Learning and advice to be shared
Nursing teams have been at the heart of cross-organisational partnerships which have enabled three new services to be established rapidly as part of the system-wide response.
- The Care Home Support Service and Care Home Urgent Response model (clinical care delivered within two hours of identified need) were developed and put in place within a few weeks of the national guidance to prioritise community services in March 2020. The service is multi-disciplinary, with advanced clinical practitioners in nursing, therapy and care supporting proactive work around advanced care planning as well as an urgent care response within two hours. In conjunction with primary care, the team was also instrumental in setting up the arrangements for regular Multi-Disciplinary Team meetings ensuring additional support for those identified as being at risk of admission to hospital.
- The CoHoRT team (Community Home Visiting for Covid symptomatic patients) service was developed with clinical commissioning group and primary care colleagues and is delivered jointly with the support of Locala advanced clinical practitioners and primary care staff. The service provides an excellent example of partnership working at pace with shared facilities and staffing. Locala nurses worked together across practices to ensure vulnerable patients, unable to attend a GP practice, were assessed and treated in a timely manner, thereby helping to reduce the risk of transmission in the wider community.
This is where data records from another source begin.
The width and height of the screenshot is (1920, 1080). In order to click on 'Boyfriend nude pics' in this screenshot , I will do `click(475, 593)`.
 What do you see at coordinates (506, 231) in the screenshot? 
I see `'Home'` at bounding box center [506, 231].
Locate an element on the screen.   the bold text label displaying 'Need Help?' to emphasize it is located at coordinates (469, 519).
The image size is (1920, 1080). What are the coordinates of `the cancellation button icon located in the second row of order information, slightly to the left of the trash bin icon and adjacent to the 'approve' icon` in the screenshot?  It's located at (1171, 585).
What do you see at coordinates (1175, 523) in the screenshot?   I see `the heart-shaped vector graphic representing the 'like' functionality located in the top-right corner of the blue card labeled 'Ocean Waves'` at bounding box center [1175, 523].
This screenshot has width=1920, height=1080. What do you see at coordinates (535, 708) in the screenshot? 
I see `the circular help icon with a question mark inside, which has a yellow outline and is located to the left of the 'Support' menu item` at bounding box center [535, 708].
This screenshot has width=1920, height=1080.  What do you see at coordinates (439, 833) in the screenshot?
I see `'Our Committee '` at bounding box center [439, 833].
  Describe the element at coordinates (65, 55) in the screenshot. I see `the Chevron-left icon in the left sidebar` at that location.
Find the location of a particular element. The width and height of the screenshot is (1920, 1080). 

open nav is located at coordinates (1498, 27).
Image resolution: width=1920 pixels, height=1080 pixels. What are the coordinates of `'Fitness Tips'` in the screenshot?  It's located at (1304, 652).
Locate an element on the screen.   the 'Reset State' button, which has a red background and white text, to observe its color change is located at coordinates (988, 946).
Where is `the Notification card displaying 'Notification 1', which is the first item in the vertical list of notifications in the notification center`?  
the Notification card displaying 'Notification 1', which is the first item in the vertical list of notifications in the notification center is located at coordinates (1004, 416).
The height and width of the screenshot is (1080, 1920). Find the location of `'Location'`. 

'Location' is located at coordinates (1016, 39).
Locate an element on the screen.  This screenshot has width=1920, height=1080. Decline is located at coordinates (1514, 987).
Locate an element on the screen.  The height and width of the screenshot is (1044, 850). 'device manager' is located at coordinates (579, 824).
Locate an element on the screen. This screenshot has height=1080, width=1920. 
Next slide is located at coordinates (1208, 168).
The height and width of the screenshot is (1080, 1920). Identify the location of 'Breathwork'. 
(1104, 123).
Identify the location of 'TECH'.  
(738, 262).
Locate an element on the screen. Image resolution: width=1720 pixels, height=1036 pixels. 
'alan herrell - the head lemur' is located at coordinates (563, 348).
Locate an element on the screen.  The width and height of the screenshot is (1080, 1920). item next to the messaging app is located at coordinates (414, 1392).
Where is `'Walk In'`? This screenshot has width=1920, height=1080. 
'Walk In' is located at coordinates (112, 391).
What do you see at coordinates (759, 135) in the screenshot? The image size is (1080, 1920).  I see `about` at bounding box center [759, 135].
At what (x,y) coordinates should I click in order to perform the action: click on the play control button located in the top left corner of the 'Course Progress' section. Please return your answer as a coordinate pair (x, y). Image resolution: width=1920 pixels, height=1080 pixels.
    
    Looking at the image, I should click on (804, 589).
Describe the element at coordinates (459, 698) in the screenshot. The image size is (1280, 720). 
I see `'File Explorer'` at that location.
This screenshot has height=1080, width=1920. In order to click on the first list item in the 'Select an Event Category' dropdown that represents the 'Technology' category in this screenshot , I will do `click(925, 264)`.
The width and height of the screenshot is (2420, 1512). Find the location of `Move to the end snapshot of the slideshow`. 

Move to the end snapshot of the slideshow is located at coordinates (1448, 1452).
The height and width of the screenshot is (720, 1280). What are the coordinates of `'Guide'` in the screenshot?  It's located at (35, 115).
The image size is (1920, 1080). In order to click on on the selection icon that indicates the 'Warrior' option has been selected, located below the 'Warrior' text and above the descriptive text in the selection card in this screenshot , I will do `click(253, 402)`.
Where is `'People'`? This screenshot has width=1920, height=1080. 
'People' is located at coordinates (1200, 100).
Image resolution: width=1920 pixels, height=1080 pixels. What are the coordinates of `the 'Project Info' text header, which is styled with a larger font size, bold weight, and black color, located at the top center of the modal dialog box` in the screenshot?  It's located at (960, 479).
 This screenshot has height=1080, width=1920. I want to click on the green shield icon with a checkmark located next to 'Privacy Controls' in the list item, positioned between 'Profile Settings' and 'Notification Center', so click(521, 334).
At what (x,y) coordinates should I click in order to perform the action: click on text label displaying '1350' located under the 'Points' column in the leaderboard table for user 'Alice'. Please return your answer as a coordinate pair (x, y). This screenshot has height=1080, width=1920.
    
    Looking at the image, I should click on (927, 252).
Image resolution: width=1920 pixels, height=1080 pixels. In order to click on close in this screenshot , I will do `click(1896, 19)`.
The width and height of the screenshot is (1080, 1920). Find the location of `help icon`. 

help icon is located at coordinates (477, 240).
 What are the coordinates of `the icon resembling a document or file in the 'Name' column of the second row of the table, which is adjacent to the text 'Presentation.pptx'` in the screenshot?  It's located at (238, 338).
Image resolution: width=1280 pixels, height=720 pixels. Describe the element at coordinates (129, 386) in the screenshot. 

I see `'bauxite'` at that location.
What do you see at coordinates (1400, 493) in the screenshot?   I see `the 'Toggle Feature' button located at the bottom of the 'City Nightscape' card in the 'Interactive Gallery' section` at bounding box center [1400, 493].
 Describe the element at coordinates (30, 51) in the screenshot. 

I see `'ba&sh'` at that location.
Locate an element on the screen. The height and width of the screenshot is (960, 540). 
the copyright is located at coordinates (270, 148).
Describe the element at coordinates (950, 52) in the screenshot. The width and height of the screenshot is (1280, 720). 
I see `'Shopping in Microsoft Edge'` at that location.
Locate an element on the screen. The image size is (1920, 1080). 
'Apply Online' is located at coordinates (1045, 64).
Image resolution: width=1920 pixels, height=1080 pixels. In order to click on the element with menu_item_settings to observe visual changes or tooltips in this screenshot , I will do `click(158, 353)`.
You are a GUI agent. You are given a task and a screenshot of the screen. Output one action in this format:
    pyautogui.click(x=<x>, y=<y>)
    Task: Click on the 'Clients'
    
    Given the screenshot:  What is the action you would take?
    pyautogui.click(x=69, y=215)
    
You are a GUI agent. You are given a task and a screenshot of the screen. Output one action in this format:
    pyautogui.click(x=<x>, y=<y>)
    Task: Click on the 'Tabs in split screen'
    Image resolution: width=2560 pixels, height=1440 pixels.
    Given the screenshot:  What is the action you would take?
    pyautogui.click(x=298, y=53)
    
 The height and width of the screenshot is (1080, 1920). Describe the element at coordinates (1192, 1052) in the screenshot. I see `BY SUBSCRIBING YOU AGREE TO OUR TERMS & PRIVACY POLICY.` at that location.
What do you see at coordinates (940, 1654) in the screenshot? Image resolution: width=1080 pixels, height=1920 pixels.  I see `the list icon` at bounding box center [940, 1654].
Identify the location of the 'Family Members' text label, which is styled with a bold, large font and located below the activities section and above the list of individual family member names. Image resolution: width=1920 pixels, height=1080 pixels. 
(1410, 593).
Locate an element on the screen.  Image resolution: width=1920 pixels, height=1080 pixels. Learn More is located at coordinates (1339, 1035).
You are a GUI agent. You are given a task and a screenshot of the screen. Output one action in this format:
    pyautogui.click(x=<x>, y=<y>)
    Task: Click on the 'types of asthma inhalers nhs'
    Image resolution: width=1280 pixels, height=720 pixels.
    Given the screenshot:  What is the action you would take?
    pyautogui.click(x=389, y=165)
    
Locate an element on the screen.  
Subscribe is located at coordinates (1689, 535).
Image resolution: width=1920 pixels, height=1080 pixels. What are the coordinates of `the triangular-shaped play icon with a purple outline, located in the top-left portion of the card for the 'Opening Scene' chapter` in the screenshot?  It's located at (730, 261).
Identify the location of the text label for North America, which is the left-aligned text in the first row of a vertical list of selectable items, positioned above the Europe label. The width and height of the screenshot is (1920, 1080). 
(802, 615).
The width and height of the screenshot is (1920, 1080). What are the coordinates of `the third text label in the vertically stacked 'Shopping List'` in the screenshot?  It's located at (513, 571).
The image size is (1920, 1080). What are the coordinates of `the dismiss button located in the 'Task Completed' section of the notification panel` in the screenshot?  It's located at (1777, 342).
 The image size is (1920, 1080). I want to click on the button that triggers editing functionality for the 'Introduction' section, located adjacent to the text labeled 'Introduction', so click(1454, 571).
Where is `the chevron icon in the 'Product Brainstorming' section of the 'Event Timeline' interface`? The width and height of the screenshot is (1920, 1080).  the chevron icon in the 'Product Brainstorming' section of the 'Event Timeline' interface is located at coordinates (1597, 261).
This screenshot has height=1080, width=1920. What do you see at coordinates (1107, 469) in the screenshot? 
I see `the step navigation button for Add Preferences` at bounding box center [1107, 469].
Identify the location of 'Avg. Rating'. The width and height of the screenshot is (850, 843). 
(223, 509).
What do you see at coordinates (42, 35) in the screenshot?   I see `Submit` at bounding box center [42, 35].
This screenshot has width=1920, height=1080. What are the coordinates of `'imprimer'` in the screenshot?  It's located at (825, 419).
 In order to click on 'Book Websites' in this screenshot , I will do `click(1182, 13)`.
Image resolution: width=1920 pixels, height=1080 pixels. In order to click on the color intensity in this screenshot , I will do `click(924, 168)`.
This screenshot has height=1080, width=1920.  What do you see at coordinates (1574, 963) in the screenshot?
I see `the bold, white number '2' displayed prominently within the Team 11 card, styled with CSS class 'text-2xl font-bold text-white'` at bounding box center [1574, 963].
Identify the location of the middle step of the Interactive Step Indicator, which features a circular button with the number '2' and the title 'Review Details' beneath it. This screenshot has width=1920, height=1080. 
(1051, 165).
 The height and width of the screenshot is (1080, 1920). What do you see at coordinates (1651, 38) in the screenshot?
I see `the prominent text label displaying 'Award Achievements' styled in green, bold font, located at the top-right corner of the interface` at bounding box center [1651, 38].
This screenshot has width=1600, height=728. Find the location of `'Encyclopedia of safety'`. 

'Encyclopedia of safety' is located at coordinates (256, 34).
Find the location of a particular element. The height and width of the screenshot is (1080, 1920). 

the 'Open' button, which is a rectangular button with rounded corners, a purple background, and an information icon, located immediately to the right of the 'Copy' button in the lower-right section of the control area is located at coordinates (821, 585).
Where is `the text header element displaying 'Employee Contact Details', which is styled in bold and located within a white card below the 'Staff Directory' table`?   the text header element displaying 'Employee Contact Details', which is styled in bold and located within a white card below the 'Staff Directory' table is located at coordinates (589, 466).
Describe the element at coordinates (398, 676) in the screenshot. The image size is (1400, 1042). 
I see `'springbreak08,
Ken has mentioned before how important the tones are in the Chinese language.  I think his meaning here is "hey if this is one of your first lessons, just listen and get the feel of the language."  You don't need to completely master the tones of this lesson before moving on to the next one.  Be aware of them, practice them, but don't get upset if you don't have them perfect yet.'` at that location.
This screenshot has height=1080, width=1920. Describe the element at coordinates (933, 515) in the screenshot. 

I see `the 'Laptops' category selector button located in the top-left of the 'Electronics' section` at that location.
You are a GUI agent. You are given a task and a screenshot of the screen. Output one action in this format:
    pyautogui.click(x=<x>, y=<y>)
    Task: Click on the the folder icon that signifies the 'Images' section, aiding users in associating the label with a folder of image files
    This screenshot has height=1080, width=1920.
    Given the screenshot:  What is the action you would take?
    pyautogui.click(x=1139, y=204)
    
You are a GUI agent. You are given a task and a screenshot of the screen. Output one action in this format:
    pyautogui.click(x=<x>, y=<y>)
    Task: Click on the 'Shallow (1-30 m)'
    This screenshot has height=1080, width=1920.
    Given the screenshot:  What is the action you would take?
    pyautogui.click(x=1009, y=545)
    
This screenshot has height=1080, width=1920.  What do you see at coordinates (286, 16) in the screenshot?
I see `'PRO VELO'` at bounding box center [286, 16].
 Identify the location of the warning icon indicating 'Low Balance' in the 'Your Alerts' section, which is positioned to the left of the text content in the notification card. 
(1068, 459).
- In addition, the Locala nursing team has shared infection prevention and control expertise by providing training for a number of care homes in Kirklees.
Would it be beneficial to retain these changes?
System partners are already considering the potential for elements of the new services to remain in place for the long term as they have proven initially successful and beneficial to the Kirklees system.
Each of the service innovations have helped to streamline patient care through collaborative working across primary, secondary and community care as well as social care. It has been agreed that this has ensured a rapid response to any identified need, through a single pathway, with all the relevant partners involved. This has reduced multiple handovers of care and addressed potential risks such as missed opportunities or potential gaps in care.